Monday, February 22, 2010

Har Gow (Prawn Dumpling)



If you haven't had these before, then you have never been to Yum Cha. Yum Cha literally means 'drink tea'. It is a Cantonese way of having brunch, with lots of dishes served in little steamer baskets or small plates. I guess it is similar to having tapas, where you are able to graze and sample many different types of dishes. In Asia, it is called Dim Sum.



Har Gow is a staple at most Yum Cha places, but not every restaurant gets the skin/wrapper right. It needs to be translucent once steamed, but still holds its shape when held in a chopstick. I've always wanted to make it, and I have had this recipe sitting around for a year. How did it turn out? It's only so so. The skin was not as delicate but it was of right thickness. I don't know how the restaurants make the skin 'springy' in texture.



Har Gow Recipe

Dough:
3/4 wheat starch
2 tbsp tapioca starch
1/4 tsp salt
1/2 cup boiling water
2 1/2 tsp vegetable oil

Filling:
180g prawn meat, minced
1 egg white
1 tsp chinese rice wine
few drops of sesame oil
some salt and pepper to taste

Veg oil (for greasing)

In a bowl, combine ingredients for the filling and leave to marinate.
In a separate bowl, combine wheat starch, tapioca starch and salt. Slowly stir in the boiling water. Add the oil, and use your hands to shape the dough. Add one to two tbsp hot water if the dough is too dry. Do not overwork the dough. Just mix until smooth and shiny. Cover and rest for 20 mins.

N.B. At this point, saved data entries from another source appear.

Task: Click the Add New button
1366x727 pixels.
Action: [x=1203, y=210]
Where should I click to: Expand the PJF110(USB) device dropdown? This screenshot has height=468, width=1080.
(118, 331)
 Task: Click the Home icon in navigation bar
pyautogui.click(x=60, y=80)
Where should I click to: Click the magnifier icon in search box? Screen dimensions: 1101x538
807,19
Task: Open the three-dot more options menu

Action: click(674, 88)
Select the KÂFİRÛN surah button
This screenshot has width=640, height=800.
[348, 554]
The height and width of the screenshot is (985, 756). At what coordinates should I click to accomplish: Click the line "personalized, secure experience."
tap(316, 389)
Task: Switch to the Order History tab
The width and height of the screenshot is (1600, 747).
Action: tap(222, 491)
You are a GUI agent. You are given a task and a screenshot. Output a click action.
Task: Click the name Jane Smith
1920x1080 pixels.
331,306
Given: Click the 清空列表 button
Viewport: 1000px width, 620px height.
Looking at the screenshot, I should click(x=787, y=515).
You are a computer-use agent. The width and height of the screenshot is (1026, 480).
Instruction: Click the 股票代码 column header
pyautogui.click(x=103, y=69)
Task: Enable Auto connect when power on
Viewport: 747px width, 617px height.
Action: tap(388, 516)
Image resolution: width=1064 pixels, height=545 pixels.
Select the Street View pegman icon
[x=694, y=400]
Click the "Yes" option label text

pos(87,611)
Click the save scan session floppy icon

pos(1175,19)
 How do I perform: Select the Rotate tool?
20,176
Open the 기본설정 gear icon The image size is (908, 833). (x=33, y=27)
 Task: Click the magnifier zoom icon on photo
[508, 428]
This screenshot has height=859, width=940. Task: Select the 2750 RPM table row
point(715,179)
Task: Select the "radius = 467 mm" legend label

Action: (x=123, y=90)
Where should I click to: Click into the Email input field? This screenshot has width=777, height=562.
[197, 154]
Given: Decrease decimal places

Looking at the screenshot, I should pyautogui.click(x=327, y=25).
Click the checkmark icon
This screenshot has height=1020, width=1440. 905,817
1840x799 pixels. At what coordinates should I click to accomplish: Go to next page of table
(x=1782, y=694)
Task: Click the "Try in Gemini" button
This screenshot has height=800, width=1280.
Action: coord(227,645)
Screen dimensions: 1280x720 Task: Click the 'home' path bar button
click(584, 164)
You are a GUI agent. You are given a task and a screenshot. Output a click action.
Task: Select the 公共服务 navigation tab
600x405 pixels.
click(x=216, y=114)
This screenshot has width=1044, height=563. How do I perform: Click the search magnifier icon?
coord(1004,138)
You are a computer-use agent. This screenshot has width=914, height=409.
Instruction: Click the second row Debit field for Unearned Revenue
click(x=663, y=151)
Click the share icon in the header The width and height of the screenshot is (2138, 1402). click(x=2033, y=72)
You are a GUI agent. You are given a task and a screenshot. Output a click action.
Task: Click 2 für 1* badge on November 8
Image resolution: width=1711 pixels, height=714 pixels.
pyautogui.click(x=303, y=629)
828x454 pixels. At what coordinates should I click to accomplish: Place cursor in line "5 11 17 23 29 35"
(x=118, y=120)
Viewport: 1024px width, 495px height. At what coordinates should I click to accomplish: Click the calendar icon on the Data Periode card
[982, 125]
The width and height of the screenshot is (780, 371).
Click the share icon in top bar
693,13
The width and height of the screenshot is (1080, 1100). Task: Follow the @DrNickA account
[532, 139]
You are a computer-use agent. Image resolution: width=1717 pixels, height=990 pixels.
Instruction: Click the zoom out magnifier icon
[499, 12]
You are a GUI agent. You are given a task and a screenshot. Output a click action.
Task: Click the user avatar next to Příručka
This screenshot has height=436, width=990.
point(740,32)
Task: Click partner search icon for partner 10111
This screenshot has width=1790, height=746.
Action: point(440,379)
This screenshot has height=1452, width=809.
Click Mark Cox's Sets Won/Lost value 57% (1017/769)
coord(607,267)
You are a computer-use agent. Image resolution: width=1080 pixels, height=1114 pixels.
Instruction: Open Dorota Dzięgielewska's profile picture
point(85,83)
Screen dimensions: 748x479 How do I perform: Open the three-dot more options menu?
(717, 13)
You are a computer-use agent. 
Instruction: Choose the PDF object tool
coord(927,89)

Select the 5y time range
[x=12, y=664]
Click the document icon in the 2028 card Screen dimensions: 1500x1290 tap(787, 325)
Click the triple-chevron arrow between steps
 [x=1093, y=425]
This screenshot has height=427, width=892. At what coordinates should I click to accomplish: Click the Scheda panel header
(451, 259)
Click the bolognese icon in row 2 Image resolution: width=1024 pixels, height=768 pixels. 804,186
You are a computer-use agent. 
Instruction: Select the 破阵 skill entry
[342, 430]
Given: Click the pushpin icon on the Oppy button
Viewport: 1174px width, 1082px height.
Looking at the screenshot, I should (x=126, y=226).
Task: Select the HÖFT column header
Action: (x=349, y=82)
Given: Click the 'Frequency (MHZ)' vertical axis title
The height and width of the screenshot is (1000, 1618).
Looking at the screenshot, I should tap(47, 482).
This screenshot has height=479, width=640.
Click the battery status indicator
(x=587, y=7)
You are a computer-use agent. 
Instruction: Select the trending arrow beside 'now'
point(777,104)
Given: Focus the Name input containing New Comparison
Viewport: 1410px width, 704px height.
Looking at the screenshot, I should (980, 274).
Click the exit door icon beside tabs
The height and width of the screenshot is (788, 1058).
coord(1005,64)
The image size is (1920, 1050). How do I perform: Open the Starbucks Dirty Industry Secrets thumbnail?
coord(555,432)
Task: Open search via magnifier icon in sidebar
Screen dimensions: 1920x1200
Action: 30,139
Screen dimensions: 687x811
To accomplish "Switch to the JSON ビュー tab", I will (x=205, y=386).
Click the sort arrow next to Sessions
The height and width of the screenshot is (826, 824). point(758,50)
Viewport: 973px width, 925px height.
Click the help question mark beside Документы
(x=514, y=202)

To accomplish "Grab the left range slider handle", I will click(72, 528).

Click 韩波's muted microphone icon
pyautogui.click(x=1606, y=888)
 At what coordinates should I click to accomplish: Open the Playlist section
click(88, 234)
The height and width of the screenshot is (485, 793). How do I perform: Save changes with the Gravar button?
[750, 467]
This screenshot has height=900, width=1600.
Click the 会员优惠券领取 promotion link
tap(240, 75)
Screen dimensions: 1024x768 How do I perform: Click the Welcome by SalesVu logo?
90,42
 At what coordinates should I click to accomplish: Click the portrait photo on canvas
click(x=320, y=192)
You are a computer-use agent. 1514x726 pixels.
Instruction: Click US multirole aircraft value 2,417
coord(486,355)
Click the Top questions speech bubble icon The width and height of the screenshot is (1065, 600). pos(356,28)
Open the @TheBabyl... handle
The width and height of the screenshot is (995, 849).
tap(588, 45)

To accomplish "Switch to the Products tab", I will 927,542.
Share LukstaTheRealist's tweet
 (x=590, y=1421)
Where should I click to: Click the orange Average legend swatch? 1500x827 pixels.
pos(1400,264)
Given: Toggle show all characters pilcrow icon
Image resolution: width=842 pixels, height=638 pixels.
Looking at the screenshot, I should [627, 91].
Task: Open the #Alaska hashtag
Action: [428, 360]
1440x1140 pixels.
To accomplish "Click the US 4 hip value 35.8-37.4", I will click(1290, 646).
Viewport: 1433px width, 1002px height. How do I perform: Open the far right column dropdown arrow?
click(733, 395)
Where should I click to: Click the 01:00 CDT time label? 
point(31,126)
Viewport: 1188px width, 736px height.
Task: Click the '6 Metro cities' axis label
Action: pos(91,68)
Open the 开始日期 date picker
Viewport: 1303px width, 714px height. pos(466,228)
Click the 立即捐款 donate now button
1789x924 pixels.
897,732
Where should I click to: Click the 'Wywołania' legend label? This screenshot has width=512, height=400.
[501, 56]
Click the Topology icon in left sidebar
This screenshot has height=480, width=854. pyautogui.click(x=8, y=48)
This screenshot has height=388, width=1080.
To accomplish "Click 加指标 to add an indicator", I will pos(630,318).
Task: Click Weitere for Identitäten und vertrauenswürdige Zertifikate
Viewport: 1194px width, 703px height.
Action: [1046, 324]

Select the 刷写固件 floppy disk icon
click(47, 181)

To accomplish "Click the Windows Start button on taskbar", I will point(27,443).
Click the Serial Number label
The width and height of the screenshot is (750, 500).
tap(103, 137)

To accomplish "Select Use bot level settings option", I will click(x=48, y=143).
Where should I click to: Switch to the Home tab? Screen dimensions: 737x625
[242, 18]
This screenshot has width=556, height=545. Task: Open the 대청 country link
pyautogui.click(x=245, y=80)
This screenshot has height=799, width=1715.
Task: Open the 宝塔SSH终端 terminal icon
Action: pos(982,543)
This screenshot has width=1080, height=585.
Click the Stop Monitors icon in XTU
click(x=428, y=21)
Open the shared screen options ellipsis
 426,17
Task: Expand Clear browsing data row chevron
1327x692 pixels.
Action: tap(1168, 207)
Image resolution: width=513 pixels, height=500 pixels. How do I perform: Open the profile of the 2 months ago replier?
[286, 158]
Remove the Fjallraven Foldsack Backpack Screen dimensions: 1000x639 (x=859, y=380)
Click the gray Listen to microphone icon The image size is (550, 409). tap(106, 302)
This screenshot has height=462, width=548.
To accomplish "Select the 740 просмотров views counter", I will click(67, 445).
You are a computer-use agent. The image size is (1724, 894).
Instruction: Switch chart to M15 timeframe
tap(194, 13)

To make the dumpling, grease work surface and cleaver lightly with oil. Break off a small piece of dough, roll into a ball and then flatten by pressing it with the flat surface of the cleaver. You should get a circle with 2 1/2 -3 inches diameter. Add a heaped teaspoon of filling in the middle and bring the edges together. Fold pleats on the edges. Repeat process until all dough used (roughly makes 16 pieces). Make sure you cover th dumpling during this time so it would not dry out. Place dumpling on a lightly greased plate. Steam for 15 mins. Serve with soy or chili sauce.

3 comments:

Joanne said...

hah! when I first read the heading of your post I thought you were going to take the short cut & use frozen skin. Good on you for making your own skin from scratch! Now to work on getting it perfect!It looks good though.

Bernie said...

I thought these were really good actually. The filling was nice but as you said, the skin could more springy.

natalie said...

hey jo,
nice blog and good to know that we share a love for food although i havent had much time to indulge in it lately.
reading this post reminded me of the 'magimix' days when they thought us how to make the skin using the mixer. remember?
anyways, enjoy your journey in europe and keep blogging yummy stuffs.